- [What you are asked to do] Each entry below is to be copied out exactly and in full.

- [Supplied data]
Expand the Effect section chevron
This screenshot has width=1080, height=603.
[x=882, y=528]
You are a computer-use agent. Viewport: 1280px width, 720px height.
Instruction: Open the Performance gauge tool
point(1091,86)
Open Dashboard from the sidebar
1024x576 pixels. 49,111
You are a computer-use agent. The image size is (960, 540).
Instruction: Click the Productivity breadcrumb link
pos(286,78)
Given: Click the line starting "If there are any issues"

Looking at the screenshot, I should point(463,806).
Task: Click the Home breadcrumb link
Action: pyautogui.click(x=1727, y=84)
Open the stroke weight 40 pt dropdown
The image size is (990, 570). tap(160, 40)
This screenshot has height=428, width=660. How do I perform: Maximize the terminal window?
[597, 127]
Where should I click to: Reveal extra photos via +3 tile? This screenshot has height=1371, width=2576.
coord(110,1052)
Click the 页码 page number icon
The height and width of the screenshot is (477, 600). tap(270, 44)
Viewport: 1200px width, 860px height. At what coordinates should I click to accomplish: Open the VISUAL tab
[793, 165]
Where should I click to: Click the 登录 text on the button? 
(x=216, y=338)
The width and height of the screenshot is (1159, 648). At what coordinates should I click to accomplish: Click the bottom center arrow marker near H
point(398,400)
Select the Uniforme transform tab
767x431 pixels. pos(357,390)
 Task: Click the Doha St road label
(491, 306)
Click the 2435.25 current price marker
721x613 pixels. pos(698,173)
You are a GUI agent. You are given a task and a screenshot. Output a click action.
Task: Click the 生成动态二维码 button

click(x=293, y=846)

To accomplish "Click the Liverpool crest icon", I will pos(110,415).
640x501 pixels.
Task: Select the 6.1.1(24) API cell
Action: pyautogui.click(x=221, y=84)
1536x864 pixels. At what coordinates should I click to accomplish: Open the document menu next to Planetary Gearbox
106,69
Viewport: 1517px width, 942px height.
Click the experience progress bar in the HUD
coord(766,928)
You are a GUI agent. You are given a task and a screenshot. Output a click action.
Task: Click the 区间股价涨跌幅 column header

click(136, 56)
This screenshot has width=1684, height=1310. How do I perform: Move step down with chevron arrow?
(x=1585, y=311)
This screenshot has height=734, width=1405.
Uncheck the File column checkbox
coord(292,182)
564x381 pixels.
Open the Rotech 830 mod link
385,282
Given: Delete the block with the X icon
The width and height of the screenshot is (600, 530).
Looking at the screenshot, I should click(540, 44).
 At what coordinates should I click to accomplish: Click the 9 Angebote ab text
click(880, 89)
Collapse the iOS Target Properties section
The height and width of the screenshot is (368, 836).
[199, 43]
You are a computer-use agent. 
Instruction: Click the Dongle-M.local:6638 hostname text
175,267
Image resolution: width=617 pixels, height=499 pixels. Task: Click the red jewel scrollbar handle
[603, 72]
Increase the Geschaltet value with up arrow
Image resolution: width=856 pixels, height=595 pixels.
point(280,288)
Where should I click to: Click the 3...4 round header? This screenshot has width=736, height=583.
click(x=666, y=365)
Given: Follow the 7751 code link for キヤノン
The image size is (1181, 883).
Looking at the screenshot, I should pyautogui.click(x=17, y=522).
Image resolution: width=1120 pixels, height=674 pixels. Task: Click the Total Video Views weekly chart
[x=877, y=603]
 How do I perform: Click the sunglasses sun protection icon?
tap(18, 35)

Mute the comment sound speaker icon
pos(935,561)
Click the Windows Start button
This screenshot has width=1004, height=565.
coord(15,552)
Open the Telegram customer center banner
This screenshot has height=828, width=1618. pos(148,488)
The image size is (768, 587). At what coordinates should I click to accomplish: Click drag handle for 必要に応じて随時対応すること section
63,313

- [Output below]
Expand the Effect section chevron
This screenshot has width=1080, height=603.
[x=882, y=528]
You are a computer-use agent. Viewport: 1280px width, 720px height.
Instruction: Open the Performance gauge tool
point(1091,86)
Open Dashboard from the sidebar
1024x576 pixels. 49,111
You are a computer-use agent. The image size is (960, 540).
Instruction: Click the Productivity breadcrumb link
pos(286,78)
Given: Click the line starting "If there are any issues"

Looking at the screenshot, I should point(463,806).
Task: Click the Home breadcrumb link
Action: pyautogui.click(x=1727, y=84)
Open the stroke weight 40 pt dropdown
The image size is (990, 570). tap(160, 40)
This screenshot has height=428, width=660. How do I perform: Maximize the terminal window?
[597, 127]
Where should I click to: Reveal extra photos via +3 tile? This screenshot has height=1371, width=2576.
coord(110,1052)
Click the 页码 page number icon
The height and width of the screenshot is (477, 600). tap(270, 44)
Viewport: 1200px width, 860px height. At what coordinates should I click to accomplish: Open the VISUAL tab
[793, 165]
Where should I click to: Click the 登录 text on the button? 
(x=216, y=338)
The width and height of the screenshot is (1159, 648). At what coordinates should I click to accomplish: Click the bottom center arrow marker near H
point(398,400)
Select the Uniforme transform tab
767x431 pixels. pos(357,390)
 Task: Click the Doha St road label
(491, 306)
Click the 2435.25 current price marker
721x613 pixels. pos(698,173)
You are a GUI agent. You are given a task and a screenshot. Output a click action.
Task: Click the 生成动态二维码 button

click(x=293, y=846)

To accomplish "Click the Liverpool crest icon", I will pos(110,415).
640x501 pixels.
Task: Select the 6.1.1(24) API cell
Action: pyautogui.click(x=221, y=84)
1536x864 pixels. At what coordinates should I click to accomplish: Open the document menu next to Planetary Gearbox
106,69
Viewport: 1517px width, 942px height.
Click the experience progress bar in the HUD
coord(766,928)
You are a GUI agent. You are given a task and a screenshot. Output a click action.
Task: Click the 区间股价涨跌幅 column header

click(136, 56)
This screenshot has width=1684, height=1310. How do I perform: Move step down with chevron arrow?
(x=1585, y=311)
This screenshot has height=734, width=1405.
Uncheck the File column checkbox
coord(292,182)
564x381 pixels.
Open the Rotech 830 mod link
385,282
Given: Delete the block with the X icon
The width and height of the screenshot is (600, 530).
Looking at the screenshot, I should click(540, 44).
 At what coordinates should I click to accomplish: Click the 9 Angebote ab text
click(880, 89)
Collapse the iOS Target Properties section
The height and width of the screenshot is (368, 836).
[199, 43]
You are a computer-use agent. 
Instruction: Click the Dongle-M.local:6638 hostname text
175,267
Image resolution: width=617 pixels, height=499 pixels. Task: Click the red jewel scrollbar handle
[603, 72]
Increase the Geschaltet value with up arrow
Image resolution: width=856 pixels, height=595 pixels.
point(280,288)
Where should I click to: Click the 3...4 round header? This screenshot has width=736, height=583.
click(x=666, y=365)
Given: Follow the 7751 code link for キヤノン
The image size is (1181, 883).
Looking at the screenshot, I should pyautogui.click(x=17, y=522).
Image resolution: width=1120 pixels, height=674 pixels. Task: Click the Total Video Views weekly chart
[x=877, y=603]
 How do I perform: Click the sunglasses sun protection icon?
tap(18, 35)

Mute the comment sound speaker icon
pos(935,561)
Click the Windows Start button
This screenshot has width=1004, height=565.
coord(15,552)
Open the Telegram customer center banner
This screenshot has height=828, width=1618. pos(148,488)
The image size is (768, 587). At what coordinates should I click to accomplish: Click drag handle for 必要に応じて随時対応すること section
63,313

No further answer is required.